---------- INFORMATION GIVEN ----------
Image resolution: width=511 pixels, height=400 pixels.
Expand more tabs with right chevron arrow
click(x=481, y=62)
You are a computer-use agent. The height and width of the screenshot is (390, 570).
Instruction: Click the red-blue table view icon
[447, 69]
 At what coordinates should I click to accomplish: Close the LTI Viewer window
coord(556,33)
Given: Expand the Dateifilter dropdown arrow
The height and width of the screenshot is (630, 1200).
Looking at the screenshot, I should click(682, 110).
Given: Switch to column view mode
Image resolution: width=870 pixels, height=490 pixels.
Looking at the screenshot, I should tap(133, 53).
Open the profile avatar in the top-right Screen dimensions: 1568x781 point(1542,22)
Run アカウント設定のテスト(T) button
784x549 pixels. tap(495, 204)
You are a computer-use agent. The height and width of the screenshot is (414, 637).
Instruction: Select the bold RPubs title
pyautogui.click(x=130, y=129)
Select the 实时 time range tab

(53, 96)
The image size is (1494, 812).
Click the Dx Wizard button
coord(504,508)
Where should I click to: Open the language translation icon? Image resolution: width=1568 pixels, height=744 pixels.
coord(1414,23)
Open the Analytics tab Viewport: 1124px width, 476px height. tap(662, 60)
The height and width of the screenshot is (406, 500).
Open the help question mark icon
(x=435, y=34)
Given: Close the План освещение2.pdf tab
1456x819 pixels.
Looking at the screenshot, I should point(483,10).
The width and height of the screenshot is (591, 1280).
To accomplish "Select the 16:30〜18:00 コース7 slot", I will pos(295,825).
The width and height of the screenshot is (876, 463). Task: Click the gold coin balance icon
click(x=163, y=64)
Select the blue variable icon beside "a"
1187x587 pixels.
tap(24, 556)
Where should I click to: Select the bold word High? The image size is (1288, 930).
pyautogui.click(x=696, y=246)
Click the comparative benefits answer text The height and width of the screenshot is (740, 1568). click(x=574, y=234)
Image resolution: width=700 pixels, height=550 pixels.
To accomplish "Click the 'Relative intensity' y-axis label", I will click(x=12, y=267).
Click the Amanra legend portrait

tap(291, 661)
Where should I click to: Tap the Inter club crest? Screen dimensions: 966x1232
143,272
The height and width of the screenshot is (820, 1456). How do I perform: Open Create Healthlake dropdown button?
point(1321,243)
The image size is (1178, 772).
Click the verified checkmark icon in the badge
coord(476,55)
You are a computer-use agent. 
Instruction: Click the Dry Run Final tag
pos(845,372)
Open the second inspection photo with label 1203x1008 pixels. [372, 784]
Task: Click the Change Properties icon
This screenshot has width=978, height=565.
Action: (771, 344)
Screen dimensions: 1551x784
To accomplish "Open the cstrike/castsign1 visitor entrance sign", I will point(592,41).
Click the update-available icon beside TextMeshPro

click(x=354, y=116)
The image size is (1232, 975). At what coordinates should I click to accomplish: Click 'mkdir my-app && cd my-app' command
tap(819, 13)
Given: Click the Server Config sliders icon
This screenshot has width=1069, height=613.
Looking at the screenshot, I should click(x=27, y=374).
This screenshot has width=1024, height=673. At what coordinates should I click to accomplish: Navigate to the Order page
----------
» **TASK DETAILS**: Copy out the records from the line containing "Given: Close the План освещение2.pdf tab" through the line containing "tap(291, 661)", both of those lines included, word for word.

» **THE OUTPUT**:
Given: Close the План освещение2.pdf tab
1456x819 pixels.
Looking at the screenshot, I should point(483,10).
The width and height of the screenshot is (591, 1280).
To accomplish "Select the 16:30〜18:00 コース7 slot", I will pos(295,825).
The width and height of the screenshot is (876, 463). Task: Click the gold coin balance icon
click(x=163, y=64)
Select the blue variable icon beside "a"
1187x587 pixels.
tap(24, 556)
Where should I click to: Select the bold word High? The image size is (1288, 930).
pyautogui.click(x=696, y=246)
Click the comparative benefits answer text The height and width of the screenshot is (740, 1568). click(x=574, y=234)
Image resolution: width=700 pixels, height=550 pixels.
To accomplish "Click the 'Relative intensity' y-axis label", I will click(x=12, y=267).
Click the Amanra legend portrait

tap(291, 661)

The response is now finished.